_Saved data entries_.
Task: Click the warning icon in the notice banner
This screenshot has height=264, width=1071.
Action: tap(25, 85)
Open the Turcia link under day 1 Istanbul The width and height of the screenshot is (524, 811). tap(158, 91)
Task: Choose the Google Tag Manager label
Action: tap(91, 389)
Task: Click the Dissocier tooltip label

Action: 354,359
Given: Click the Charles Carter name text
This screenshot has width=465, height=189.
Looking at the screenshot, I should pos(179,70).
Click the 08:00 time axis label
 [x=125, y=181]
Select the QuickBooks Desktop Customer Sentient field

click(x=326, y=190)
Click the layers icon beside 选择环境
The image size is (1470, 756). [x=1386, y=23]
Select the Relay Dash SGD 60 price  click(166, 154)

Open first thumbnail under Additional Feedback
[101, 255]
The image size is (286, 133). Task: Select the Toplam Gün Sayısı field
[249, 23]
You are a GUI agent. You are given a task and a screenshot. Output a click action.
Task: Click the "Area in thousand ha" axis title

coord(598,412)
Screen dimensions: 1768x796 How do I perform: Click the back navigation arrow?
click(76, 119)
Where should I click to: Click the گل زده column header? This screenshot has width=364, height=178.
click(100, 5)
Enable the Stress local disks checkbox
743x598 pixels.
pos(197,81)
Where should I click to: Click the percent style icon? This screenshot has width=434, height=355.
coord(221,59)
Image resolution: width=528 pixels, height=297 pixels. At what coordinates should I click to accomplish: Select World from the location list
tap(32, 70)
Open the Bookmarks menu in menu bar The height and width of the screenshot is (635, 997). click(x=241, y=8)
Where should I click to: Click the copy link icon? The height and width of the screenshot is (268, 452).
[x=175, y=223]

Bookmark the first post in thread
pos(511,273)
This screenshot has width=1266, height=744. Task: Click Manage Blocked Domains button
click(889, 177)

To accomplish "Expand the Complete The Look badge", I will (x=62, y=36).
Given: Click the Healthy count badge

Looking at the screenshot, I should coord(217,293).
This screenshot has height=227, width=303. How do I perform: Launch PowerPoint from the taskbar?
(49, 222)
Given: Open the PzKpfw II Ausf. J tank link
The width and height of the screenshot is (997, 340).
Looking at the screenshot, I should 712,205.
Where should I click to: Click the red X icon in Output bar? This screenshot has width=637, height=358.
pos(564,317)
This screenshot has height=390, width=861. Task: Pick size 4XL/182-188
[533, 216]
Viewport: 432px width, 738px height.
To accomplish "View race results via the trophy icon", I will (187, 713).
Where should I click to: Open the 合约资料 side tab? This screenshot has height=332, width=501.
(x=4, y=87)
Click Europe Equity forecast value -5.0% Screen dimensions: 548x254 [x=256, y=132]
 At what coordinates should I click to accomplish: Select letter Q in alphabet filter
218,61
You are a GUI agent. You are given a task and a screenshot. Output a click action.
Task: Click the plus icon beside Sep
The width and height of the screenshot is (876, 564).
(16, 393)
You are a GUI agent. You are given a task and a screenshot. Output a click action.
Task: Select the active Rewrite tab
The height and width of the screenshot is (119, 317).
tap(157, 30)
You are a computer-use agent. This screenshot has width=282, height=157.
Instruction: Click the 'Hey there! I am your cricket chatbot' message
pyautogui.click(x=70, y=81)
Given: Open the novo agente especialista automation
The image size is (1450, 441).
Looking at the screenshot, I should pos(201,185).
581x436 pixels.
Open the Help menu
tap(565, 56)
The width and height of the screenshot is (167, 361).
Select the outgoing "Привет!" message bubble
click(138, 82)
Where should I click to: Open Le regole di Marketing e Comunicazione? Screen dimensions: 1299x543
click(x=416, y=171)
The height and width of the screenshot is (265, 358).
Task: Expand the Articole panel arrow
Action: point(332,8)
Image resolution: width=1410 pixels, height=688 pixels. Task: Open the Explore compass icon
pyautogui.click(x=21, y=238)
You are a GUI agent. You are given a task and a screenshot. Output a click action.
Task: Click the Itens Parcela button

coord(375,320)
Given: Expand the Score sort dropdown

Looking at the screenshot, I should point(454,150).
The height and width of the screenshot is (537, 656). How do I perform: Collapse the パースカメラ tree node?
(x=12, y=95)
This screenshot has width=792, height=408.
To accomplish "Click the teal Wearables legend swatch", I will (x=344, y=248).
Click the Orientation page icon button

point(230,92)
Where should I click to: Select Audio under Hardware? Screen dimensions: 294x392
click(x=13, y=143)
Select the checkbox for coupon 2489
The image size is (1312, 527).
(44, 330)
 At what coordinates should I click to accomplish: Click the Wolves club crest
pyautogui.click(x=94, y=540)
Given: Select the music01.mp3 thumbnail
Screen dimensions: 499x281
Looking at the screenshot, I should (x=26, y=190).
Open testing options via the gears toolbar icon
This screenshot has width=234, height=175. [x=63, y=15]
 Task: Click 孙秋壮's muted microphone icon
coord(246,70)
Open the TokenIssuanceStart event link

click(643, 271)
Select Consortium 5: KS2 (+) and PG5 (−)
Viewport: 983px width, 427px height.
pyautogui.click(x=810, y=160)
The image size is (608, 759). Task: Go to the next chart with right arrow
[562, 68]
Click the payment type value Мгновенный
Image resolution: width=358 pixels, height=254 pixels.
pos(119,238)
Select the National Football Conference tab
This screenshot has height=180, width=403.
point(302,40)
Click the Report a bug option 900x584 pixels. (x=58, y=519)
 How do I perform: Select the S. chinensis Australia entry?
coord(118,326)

_Required work_. Please print all the data again exactly as given.

_Result of this exercise_.
Task: Click the warning icon in the notice banner
This screenshot has height=264, width=1071.
Action: tap(25, 85)
Open the Turcia link under day 1 Istanbul The width and height of the screenshot is (524, 811). tap(158, 91)
Task: Choose the Google Tag Manager label
Action: tap(91, 389)
Task: Click the Dissocier tooltip label

Action: 354,359
Given: Click the Charles Carter name text
This screenshot has width=465, height=189.
Looking at the screenshot, I should pos(179,70).
Click the 08:00 time axis label
 [x=125, y=181]
Select the QuickBooks Desktop Customer Sentient field

click(x=326, y=190)
Click the layers icon beside 选择环境
The image size is (1470, 756). [x=1386, y=23]
Select the Relay Dash SGD 60 price  click(166, 154)

Open first thumbnail under Additional Feedback
[101, 255]
The image size is (286, 133). Task: Select the Toplam Gün Sayısı field
[249, 23]
You are a GUI agent. You are given a task and a screenshot. Output a click action.
Task: Click the "Area in thousand ha" axis title

coord(598,412)
Screen dimensions: 1768x796 How do I perform: Click the back navigation arrow?
click(76, 119)
Where should I click to: Click the گل زده column header? This screenshot has width=364, height=178.
click(100, 5)
Enable the Stress local disks checkbox
743x598 pixels.
pos(197,81)
Where should I click to: Click the percent style icon? This screenshot has width=434, height=355.
coord(221,59)
Image resolution: width=528 pixels, height=297 pixels. At what coordinates should I click to accomplish: Select World from the location list
tap(32, 70)
Open the Bookmarks menu in menu bar The height and width of the screenshot is (635, 997). click(x=241, y=8)
Where should I click to: Click the copy link icon? The height and width of the screenshot is (268, 452).
[x=175, y=223]

Bookmark the first post in thread
pos(511,273)
This screenshot has width=1266, height=744. Task: Click Manage Blocked Domains button
click(889, 177)

To accomplish "Expand the Complete The Look badge", I will (x=62, y=36).
Given: Click the Healthy count badge

Looking at the screenshot, I should coord(217,293).
This screenshot has height=227, width=303. How do I perform: Launch PowerPoint from the taskbar?
(49, 222)
Given: Open the PzKpfw II Ausf. J tank link
The width and height of the screenshot is (997, 340).
Looking at the screenshot, I should 712,205.
Where should I click to: Click the red X icon in Output bar? This screenshot has width=637, height=358.
pos(564,317)
This screenshot has height=390, width=861. Task: Pick size 4XL/182-188
[533, 216]
Viewport: 432px width, 738px height.
To accomplish "View race results via the trophy icon", I will (187, 713).
Where should I click to: Open the 合约资料 side tab? This screenshot has height=332, width=501.
(x=4, y=87)
Click Europe Equity forecast value -5.0% Screen dimensions: 548x254 [x=256, y=132]
 At what coordinates should I click to accomplish: Select letter Q in alphabet filter
218,61
You are a GUI agent. You are given a task and a screenshot. Output a click action.
Task: Click the plus icon beside Sep
The width and height of the screenshot is (876, 564).
(16, 393)
You are a GUI agent. You are given a task and a screenshot. Output a click action.
Task: Select the active Rewrite tab
The height and width of the screenshot is (119, 317).
tap(157, 30)
You are a computer-use agent. This screenshot has width=282, height=157.
Instruction: Click the 'Hey there! I am your cricket chatbot' message
pyautogui.click(x=70, y=81)
Given: Open the novo agente especialista automation
The image size is (1450, 441).
Looking at the screenshot, I should pos(201,185).
581x436 pixels.
Open the Help menu
tap(565, 56)
The width and height of the screenshot is (167, 361).
Select the outgoing "Привет!" message bubble
click(138, 82)
Where should I click to: Open Le regole di Marketing e Comunicazione? Screen dimensions: 1299x543
click(x=416, y=171)
The height and width of the screenshot is (265, 358).
Task: Expand the Articole panel arrow
Action: point(332,8)
Image resolution: width=1410 pixels, height=688 pixels. Task: Open the Explore compass icon
pyautogui.click(x=21, y=238)
You are a GUI agent. You are given a task and a screenshot. Output a click action.
Task: Click the Itens Parcela button

coord(375,320)
Given: Expand the Score sort dropdown

Looking at the screenshot, I should point(454,150).
The height and width of the screenshot is (537, 656). How do I perform: Collapse the パースカメラ tree node?
(x=12, y=95)
This screenshot has width=792, height=408.
To accomplish "Click the teal Wearables legend swatch", I will (x=344, y=248).
Click the Orientation page icon button

point(230,92)
Where should I click to: Select Audio under Hardware? Screen dimensions: 294x392
click(x=13, y=143)
Select the checkbox for coupon 2489
The image size is (1312, 527).
(44, 330)
 At what coordinates should I click to accomplish: Click the Wolves club crest
pyautogui.click(x=94, y=540)
Given: Select the music01.mp3 thumbnail
Screen dimensions: 499x281
Looking at the screenshot, I should (x=26, y=190).
Open testing options via the gears toolbar icon
This screenshot has width=234, height=175. [x=63, y=15]
 Task: Click 孙秋壮's muted microphone icon
coord(246,70)
Open the TokenIssuanceStart event link

click(643, 271)
Select Consortium 5: KS2 (+) and PG5 (−)
Viewport: 983px width, 427px height.
pyautogui.click(x=810, y=160)
The image size is (608, 759). Task: Go to the next chart with right arrow
[562, 68]
Click the payment type value Мгновенный
Image resolution: width=358 pixels, height=254 pixels.
pos(119,238)
Select the National Football Conference tab
This screenshot has height=180, width=403.
point(302,40)
Click the Report a bug option 900x584 pixels. (x=58, y=519)
 How do I perform: Select the S. chinensis Australia entry?
coord(118,326)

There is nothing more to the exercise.